PONTECORVO, Italy, JUNE 23, 2003 (ZENIT.org–Avvenire).- The abandonment of eucharistic adoration, or ignorance of its importance, is a grave loss that compromises the very identity of the Church, says a bishop.
Bishop Luca Brandolini of Sora-Aquino-Pontecorvo, the president of the Italian Center of Liturgical Action, was commenting on John Paul II’s encyclical “Ecclesia de Eucharistia.” In an interview with the newspaper Avvenire the bishop stressed the Pope’s expression “eucharistic worship.”
“Naturally, it encompasses the terms ‘adoration’ and ‘contemplation,'” Bishop Brandolini explained.
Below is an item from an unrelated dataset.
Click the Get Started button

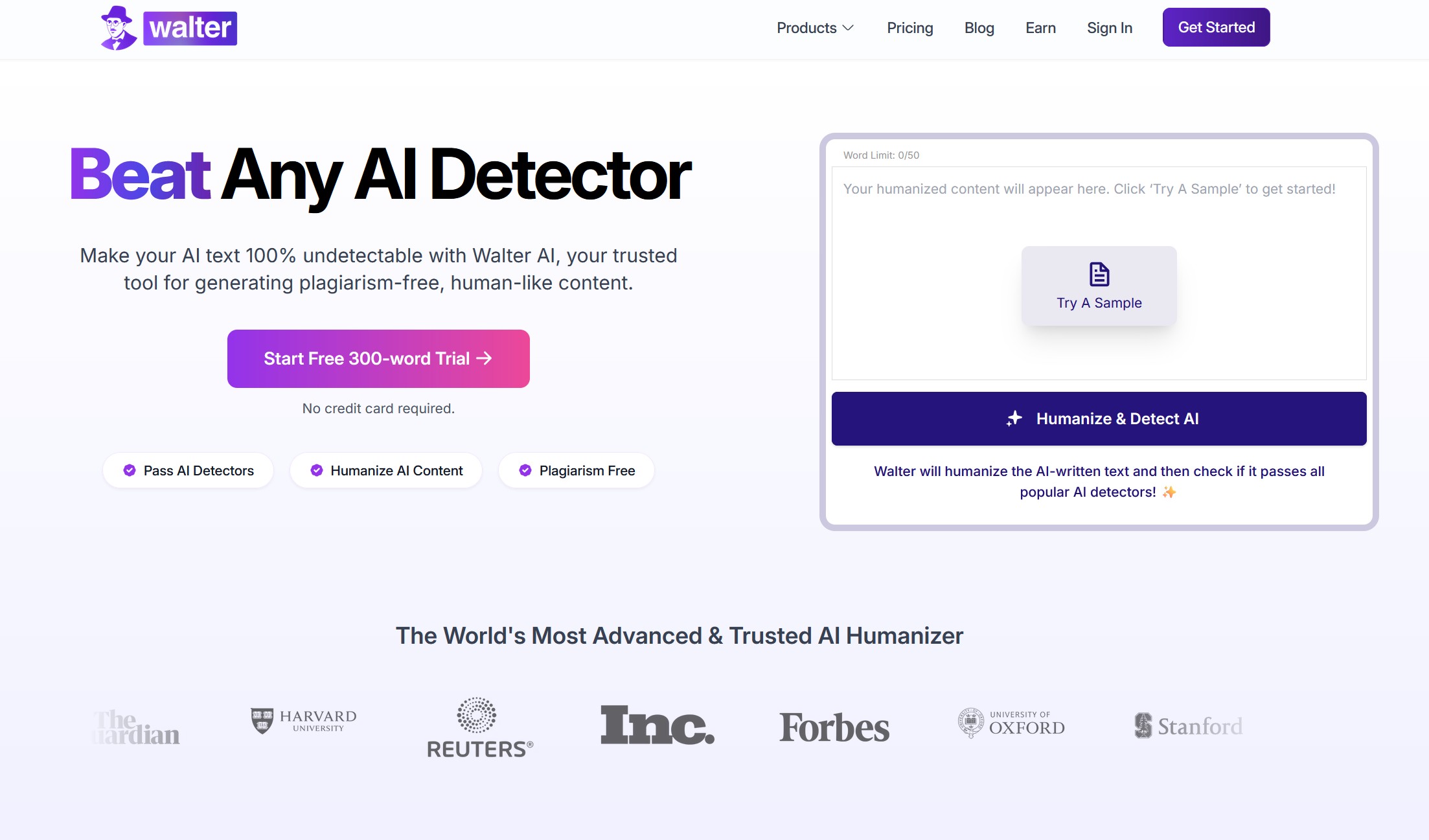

This “worship, in the specific Christian sense, namely, in ‘Spirit and truth,’ is defined above all as an interior attitude fruit of the presence-action of the Spirit, and is destined to manifest itself, according to the ‘law of incarnation,’ in authentic words and gestures that give life to the forms of personal and community prayer.”
From this it follows that eucharistic worship becomes an “experience of listening, contemplation, adoration, offering, dialogue and communion,” he said.
He noted that John Paul II’s encyclical reads: “The worship of the Eucharist outside of the Mass is of inestimable value for the life of the Church” and is “an inexhaustible source of holiness.”
The consequence derived from this is that “the abandonment or ignorance of this worship, as has happened in some places, especially outside of Italy, is a grave loss which, above all, compromises the ecclesial identity itself,” he said.
Consequently, the bishop emphasized the need to relaunch eucharistic worship in a way already provided in the 1967 instruction “Eucharisticum Mysterium” and in the “Rite of Eucharistic Worship” published in 1973.
John Paul II “exhorts the pastors not only to give personal witness, but also to encourage and promote the different forms of eucharistic worship, also to maintain alive and to increase a ‘tradition’ that has produced fruits of holiness in the Church,” said Bishop Brandolini.
As to the forms of worship, the bishop said that the encyclical places as the “inspiring principle” those that “express and favor the art of prayer, which in tradition and ecclesial experience is, essentially, dialogue … a dialogue made up of listening to the Word of God and contemplation, which is favored through prolonged silence, the response of song and prayer — of praise, thanksgiving and invocation.”